I have applied my algorithm to study the phase diagrams of binary Lennard-Jonesium "alloys", and collaborate with Dr. Livia Bartók-Pártay who has been applying my algorithm to study the phase diagrams of aluminium and the shape-memory alloy NiTi. Indeed, Livia and Gábor are now leading a research effort to apply this algorithm to many interesting materials questions. I am also collaborating with Dr. Robert Horton in the group of Prof. Mike Finnis at Imperial College, who is studying the behaviour of hydrogen in steel. Previously I have also worked with Prof. David Wild and his group at the University of Warwick, exploring the application of nested sampling to biomolecules.
In Plain English
Scientists and engineers would like to be able to predict the behaviour of materials from the atoms that make them up.

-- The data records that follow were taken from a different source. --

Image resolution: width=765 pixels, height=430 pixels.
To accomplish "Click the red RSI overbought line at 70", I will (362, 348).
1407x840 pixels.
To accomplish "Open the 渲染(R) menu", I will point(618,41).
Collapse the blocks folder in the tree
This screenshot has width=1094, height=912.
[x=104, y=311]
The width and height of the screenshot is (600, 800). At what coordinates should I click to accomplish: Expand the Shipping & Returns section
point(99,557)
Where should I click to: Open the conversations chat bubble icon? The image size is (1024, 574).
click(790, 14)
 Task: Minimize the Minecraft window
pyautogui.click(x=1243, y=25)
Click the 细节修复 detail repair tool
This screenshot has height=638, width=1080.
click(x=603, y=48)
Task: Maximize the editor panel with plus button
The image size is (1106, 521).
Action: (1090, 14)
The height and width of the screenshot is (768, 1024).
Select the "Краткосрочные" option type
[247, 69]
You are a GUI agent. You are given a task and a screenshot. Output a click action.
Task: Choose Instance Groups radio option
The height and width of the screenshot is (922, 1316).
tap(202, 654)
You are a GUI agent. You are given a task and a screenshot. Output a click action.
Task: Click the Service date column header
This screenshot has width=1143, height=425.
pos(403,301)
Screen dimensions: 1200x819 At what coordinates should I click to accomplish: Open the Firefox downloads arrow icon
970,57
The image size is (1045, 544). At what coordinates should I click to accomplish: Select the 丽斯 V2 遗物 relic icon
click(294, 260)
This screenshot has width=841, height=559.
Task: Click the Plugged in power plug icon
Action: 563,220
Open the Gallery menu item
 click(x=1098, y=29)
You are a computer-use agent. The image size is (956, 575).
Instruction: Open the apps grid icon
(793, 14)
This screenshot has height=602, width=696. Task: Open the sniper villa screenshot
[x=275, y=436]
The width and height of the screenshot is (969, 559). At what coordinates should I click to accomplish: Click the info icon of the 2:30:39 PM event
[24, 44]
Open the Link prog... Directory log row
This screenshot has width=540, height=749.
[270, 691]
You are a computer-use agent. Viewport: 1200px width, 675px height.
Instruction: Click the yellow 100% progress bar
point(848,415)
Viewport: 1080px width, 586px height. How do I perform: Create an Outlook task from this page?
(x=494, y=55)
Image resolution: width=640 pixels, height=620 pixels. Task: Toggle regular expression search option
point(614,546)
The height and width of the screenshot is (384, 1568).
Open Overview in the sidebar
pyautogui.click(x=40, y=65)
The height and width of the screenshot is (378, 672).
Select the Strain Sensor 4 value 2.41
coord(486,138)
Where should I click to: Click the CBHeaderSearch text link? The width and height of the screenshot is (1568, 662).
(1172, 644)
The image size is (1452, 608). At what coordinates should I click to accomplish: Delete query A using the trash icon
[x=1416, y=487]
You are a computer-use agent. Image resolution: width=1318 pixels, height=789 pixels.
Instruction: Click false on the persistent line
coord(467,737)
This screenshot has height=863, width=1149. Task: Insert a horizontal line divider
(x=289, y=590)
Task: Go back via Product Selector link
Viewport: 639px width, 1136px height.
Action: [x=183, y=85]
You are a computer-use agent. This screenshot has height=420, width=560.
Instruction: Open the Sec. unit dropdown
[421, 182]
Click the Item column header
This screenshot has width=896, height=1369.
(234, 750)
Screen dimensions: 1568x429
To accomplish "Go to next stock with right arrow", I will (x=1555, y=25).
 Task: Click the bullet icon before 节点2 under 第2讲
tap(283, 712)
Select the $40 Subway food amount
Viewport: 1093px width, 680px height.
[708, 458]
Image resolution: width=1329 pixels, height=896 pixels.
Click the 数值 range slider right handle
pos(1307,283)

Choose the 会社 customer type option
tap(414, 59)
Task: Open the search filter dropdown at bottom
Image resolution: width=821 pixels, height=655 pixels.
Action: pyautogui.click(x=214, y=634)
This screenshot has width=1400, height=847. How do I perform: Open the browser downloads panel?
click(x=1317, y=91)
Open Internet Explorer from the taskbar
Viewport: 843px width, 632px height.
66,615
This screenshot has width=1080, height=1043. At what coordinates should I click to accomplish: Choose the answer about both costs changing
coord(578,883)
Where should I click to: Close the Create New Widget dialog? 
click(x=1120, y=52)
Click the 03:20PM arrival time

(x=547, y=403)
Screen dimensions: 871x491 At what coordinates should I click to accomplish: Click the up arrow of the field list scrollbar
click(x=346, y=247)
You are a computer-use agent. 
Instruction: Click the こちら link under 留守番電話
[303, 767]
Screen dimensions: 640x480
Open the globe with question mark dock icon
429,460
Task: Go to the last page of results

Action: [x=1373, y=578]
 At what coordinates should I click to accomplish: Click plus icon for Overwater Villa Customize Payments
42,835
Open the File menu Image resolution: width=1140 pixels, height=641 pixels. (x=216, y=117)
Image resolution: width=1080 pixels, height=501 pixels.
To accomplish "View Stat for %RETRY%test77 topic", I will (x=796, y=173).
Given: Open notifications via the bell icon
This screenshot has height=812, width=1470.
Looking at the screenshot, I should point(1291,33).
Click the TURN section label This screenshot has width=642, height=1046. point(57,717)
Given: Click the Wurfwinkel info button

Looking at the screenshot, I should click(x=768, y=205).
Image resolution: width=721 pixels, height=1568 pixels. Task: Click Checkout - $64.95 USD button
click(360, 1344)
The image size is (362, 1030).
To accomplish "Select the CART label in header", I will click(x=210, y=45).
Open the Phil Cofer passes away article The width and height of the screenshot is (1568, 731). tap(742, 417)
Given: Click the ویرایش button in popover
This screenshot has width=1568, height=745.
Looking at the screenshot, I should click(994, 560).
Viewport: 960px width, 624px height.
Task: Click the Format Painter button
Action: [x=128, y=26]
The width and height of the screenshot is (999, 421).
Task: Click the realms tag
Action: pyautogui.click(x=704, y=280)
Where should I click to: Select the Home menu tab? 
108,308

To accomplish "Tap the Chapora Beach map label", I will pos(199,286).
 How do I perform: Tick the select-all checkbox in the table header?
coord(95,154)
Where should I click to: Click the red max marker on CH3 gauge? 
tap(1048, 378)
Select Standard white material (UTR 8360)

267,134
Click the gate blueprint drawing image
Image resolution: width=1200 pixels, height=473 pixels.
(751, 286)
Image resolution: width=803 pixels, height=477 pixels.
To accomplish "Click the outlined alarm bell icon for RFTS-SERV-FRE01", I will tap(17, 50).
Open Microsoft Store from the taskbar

I study how it is possible to do this. This will allow us to design powerful new materials with radically different properties to the materials we have today, and these new properties will enable new technologies.
To go into slightly more detail, scientists use particlar language to describe materials: we use ideas such as pressure, temperature, and so forth. Of course, materials are made up from atoms, and the language we use to describe atoms is very different: atoms are described by quantum mechanics. To predict the behaviour of materials we must make a link between pressure, temperature etc., and quantum mechanics. The link between these two languages is the theory of statistical mechanics. Happily, statistical mechanics has been well understood for decades. Unhappily, statistical mechanics is very difficult to apply in all but the simplest imagined scenarios: the mathematical calulations are just too difficult for humans. I work on new ways of looking at the same mathematics that allow computers to guess the answer. The clever part is that we can understand the uncertainty in their guesses, and that it is perfectly feasible to make the uncertainty very small, so that we get the true result.
Featured Publications
- Determining pressure-temperature phase diagrams of materials Phys. Rev. B 93 174108 (2016)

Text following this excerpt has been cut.